▶ [Aim of the exercise] The lines from the start of the data through the line containing "This screenshot has width=823, height=657." are to be reproduced exactly, both ends included.

** The data follows **

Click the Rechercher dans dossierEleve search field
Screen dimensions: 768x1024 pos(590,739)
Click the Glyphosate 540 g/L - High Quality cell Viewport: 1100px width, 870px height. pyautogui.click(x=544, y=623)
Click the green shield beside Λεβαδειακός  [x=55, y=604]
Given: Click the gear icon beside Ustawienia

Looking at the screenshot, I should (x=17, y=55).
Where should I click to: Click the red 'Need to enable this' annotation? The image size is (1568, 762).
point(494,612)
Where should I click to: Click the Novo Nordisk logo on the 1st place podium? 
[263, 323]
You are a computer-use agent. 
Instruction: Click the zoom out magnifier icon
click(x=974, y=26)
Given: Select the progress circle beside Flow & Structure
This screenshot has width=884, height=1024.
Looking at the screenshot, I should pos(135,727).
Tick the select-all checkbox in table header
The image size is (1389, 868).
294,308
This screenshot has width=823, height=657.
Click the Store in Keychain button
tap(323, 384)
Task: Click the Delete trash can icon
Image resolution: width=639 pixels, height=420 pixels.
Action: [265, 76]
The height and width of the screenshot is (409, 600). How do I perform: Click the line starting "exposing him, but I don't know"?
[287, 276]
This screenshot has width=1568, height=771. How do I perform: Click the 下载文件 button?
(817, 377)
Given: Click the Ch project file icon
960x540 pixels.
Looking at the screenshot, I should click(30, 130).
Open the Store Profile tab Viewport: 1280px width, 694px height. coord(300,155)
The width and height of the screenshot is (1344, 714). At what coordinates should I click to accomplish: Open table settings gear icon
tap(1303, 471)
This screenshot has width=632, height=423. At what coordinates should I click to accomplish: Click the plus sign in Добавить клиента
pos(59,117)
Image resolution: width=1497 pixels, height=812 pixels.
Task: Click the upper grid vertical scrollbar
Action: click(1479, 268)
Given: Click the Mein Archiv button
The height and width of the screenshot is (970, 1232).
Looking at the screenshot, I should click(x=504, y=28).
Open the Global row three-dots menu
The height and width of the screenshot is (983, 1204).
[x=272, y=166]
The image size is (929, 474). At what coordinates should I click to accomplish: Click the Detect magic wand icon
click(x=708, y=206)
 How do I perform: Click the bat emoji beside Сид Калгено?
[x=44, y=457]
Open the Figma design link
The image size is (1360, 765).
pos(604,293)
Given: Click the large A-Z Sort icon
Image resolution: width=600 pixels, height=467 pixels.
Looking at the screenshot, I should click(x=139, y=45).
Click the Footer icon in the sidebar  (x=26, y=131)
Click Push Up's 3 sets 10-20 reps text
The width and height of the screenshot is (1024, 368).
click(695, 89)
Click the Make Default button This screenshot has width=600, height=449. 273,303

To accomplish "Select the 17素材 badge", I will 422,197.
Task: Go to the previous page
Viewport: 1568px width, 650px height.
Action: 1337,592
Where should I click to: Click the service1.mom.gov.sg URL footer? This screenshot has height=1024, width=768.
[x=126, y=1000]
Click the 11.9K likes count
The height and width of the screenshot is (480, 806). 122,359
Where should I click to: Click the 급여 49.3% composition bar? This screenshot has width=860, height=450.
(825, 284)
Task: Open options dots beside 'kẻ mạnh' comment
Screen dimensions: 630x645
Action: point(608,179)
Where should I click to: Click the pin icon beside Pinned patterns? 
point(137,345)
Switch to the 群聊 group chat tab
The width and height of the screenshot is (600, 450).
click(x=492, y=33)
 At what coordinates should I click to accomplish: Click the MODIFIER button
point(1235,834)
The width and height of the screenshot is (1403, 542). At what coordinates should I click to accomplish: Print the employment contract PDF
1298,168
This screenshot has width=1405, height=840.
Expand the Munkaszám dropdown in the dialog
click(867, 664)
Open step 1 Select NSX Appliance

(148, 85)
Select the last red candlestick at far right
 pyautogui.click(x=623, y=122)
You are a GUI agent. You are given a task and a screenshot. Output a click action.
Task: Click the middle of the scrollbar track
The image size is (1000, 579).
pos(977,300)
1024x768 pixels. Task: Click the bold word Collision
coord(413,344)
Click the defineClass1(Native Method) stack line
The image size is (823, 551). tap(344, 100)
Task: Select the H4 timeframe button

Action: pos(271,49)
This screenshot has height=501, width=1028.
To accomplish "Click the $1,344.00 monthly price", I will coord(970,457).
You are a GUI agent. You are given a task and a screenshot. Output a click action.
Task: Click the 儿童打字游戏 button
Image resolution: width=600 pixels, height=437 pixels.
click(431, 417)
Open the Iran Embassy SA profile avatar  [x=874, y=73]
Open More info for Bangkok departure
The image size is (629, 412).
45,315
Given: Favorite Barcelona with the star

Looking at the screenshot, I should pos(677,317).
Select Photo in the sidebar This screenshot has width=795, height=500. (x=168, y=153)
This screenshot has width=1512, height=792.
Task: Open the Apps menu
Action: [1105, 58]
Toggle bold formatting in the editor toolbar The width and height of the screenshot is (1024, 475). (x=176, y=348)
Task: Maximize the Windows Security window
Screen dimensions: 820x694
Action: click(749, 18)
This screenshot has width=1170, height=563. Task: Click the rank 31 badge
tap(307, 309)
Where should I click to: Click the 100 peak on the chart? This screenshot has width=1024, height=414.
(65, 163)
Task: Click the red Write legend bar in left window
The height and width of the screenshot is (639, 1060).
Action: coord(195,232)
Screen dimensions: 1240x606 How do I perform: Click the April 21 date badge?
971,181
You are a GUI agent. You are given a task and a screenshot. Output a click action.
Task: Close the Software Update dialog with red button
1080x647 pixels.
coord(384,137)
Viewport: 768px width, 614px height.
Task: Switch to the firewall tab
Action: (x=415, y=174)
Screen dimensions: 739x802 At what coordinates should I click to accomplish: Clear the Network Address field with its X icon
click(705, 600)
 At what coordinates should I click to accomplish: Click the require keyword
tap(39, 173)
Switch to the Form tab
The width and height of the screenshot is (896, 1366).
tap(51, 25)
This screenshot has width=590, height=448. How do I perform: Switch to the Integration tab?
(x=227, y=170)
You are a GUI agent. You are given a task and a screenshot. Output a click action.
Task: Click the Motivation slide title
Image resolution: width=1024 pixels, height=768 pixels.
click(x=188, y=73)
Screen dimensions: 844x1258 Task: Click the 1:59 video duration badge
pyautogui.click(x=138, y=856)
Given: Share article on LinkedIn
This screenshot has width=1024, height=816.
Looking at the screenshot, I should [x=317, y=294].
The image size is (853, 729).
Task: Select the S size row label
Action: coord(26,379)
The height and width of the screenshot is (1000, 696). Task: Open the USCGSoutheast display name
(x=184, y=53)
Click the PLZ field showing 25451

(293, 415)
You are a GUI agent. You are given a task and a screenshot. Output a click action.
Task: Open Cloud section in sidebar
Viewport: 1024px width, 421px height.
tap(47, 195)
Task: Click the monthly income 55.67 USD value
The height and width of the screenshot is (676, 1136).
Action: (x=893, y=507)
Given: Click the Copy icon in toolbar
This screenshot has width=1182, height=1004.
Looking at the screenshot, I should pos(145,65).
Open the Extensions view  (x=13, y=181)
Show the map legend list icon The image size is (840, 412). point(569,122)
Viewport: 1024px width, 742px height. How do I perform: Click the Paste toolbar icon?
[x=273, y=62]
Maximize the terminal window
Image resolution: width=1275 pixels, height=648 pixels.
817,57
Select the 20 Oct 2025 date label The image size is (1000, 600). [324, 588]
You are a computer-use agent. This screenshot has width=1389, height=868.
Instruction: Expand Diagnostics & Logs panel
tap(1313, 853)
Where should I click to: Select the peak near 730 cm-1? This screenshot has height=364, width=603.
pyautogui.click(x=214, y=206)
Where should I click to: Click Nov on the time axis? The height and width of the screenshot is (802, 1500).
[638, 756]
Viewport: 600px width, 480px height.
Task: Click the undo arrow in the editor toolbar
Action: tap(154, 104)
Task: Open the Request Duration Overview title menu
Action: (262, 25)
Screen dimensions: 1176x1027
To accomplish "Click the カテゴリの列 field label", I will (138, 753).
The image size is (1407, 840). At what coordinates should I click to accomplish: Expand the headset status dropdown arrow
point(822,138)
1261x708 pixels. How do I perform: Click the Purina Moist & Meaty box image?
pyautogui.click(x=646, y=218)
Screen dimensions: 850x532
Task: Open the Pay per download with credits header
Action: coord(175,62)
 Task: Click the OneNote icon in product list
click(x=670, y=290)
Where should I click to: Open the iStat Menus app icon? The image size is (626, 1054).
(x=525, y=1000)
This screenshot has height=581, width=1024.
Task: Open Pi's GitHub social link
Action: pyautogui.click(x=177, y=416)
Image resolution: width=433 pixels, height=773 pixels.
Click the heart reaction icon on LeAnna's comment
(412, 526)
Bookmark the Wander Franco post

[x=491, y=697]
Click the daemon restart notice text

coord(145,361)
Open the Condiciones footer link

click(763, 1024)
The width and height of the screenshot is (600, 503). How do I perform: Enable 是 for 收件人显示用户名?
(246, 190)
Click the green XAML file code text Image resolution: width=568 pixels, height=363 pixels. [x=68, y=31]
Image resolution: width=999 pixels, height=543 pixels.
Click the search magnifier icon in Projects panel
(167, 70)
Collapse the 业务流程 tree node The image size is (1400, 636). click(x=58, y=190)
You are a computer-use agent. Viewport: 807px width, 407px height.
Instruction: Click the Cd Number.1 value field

** End of The data **

▶ [Output of the task]
Click the Rechercher dans dossierEleve search field
Screen dimensions: 768x1024 pos(590,739)
Click the Glyphosate 540 g/L - High Quality cell Viewport: 1100px width, 870px height. pyautogui.click(x=544, y=623)
Click the green shield beside Λεβαδειακός  [x=55, y=604]
Given: Click the gear icon beside Ustawienia

Looking at the screenshot, I should (x=17, y=55).
Where should I click to: Click the red 'Need to enable this' annotation? The image size is (1568, 762).
point(494,612)
Where should I click to: Click the Novo Nordisk logo on the 1st place podium? 
[263, 323]
You are a computer-use agent. 
Instruction: Click the zoom out magnifier icon
click(x=974, y=26)
Given: Select the progress circle beside Flow & Structure
This screenshot has width=884, height=1024.
Looking at the screenshot, I should pos(135,727).
Tick the select-all checkbox in table header
The image size is (1389, 868).
294,308
This screenshot has width=823, height=657.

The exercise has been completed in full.